Kung Feng, UC Berkeley 

“There’s very few things in my life that I look back at and wonder, did I want to do something differently? But often when I see little kids at the playground I wonder what if we did have a second kid. My kid is Black and Asian and we really thought about what it would mean for him to have a sibling who could identify with him, who could share experiences. But one of the biggest factors why we didn’t have a 2nd kid is money. The cost of rent, the cost of childcare, the cost of providing all the things you want for a kid to thrive — we just couldn’t afford it. It’s hard enough parenting one kid while working as a graduate student researcher at UC. 

I went on strike to help create a University that supports working parents. And today I’m filled with a deep sense of pride in my fellow workers for taking collective action to achieve that. The latest proposal we got is amazing. A raise of almost $7,000 in my annual salary by next spring and over $11,000 by next fall plus expanded childcare benefits will make a big difference for our family. His healthcare will be fully covered. That kind of extra money means my kid can go to the basketball camp he would really love. It means he gets to do science camp. I can’t even measure what it means to me to see my kid happy. And he already knows that it was union power that made that possible.”

Sonja Bumann, UC Berkeley

I am an expecting first-time mom and chemistry graduate student who worries about the prospect of raising a child with extremely low wages and pitiful student-parent resources.
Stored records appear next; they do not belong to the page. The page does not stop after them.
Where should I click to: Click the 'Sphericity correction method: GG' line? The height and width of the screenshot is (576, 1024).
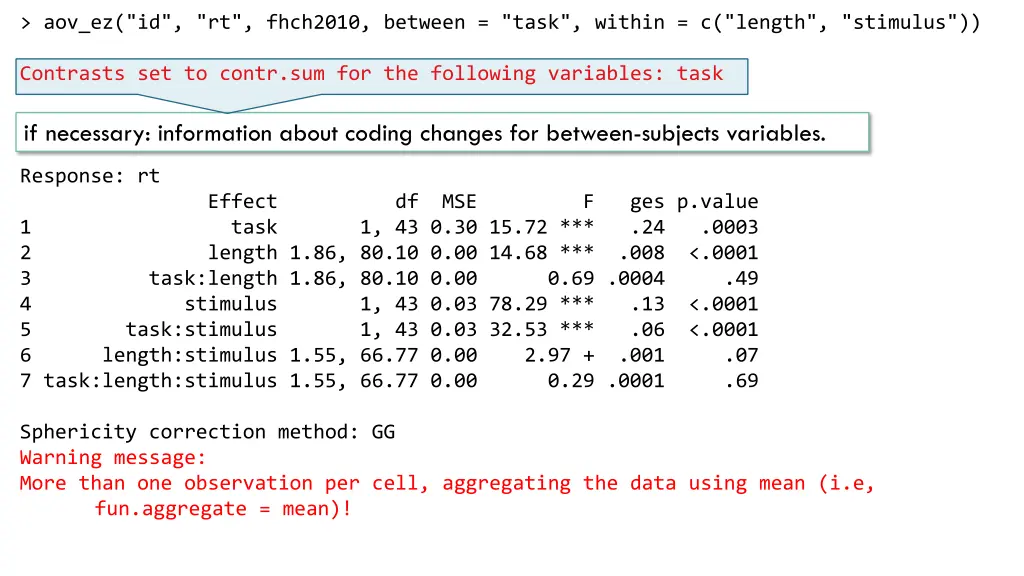coord(208,432)
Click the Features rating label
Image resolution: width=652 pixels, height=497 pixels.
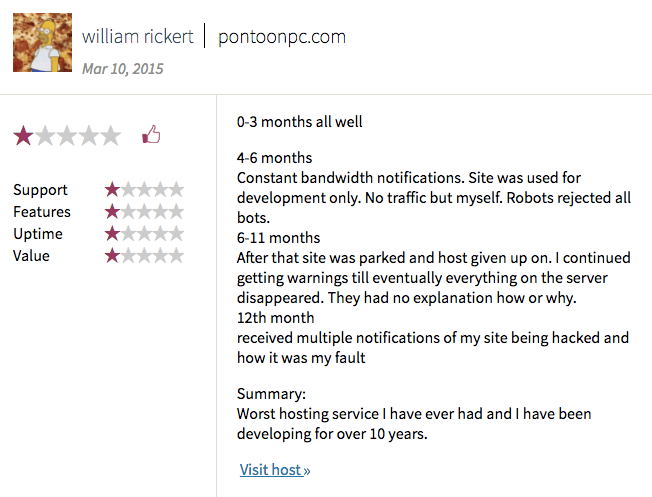click(42, 212)
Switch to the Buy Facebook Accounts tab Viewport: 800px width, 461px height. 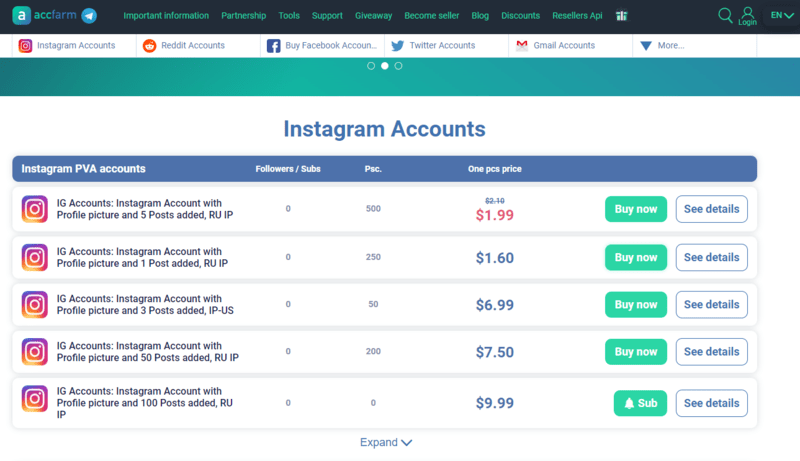[322, 45]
However, thanks to the collective bargaining strength of our union, we were able to make unprecedented moves at the table that give me and other student parents the encouragement and significant material gains to better balance our roles as academics and caregivers. I will have 8 weeks of paid maternity leave to bond with my child. Childcare subsidies will increase by 27%. But most notably, my wages will increase by 36% over the duration of the contract. I cannot overstate how transformative this amount of money is; it gives me the reassurance that I can create wonderful experiences with my growing child while still pursuing my own scientific interests and learning.

I’m so proud of our fight as union members for a contract that not only improves the lives of student workers but also strengthens the retention of women in STEM.”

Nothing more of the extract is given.